Gap junction-mediated intercellular ionic and metabolic coupling provides both homeostatic and signaling functions among astrocytes throughout the brain, and CNS pathology both results in and is caused by disruptions in astrocyte gap junction signaling. It is now well known that gap junction proteins (connexins) interact with other proteins, forming a molecular complex we term the Nexus. Recent data indicate that Nexus is a highly dynamic signaling unit, where direct linkages of connexins to adaptor and scaffolding molecules are bound to cytoskeletal, cytoplasmic and other membrane proteins, polarizing the astrocyte. The overall goal of this grant proposal is to understand how gap junctions in astrocytes control organization of this endfoot complex and thus control blood-brain-barrier integrity.
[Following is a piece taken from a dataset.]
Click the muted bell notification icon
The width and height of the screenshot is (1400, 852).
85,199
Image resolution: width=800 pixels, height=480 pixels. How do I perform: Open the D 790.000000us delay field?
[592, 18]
To accomplish this goal, we propose to:
Aim 1 : Test the hypothesis that localization and mobility of gap junction proteins and their binding partners determines organization of astrocyte endfeet.
Aim 2. Determine downstream effects of connexins on endothelial tight junction formation.
Aim 3. Validate the hypothesis that localization and mobility of gap junction proteins and their binding partners determines organization of astrocyte endfeet using mice with modified connexin expression We believe that these interdisciplinary and innovative studies will provide the first molecular insights into the role of the astrocyte Nexus i establishment of cell polarity and thus identify important astrocyte functions that can be targeted to reverse disorders of astrocyte polarity.
This application, which is based on numerous previous findings by the applicants, will determine how the protein complex formed of gap junction proteins and their binding partners contribute to astrocyte physiology. Specific experiments will evaluate how connexins link to cytoskeletal and other proteins of astrocytes, how these interactions give rise to polarization of astrocytes and to establishment of the tight endothelial barrier and how both the astrocyte polarization and endothelial barrier are remodeled following disruption by ultrasound.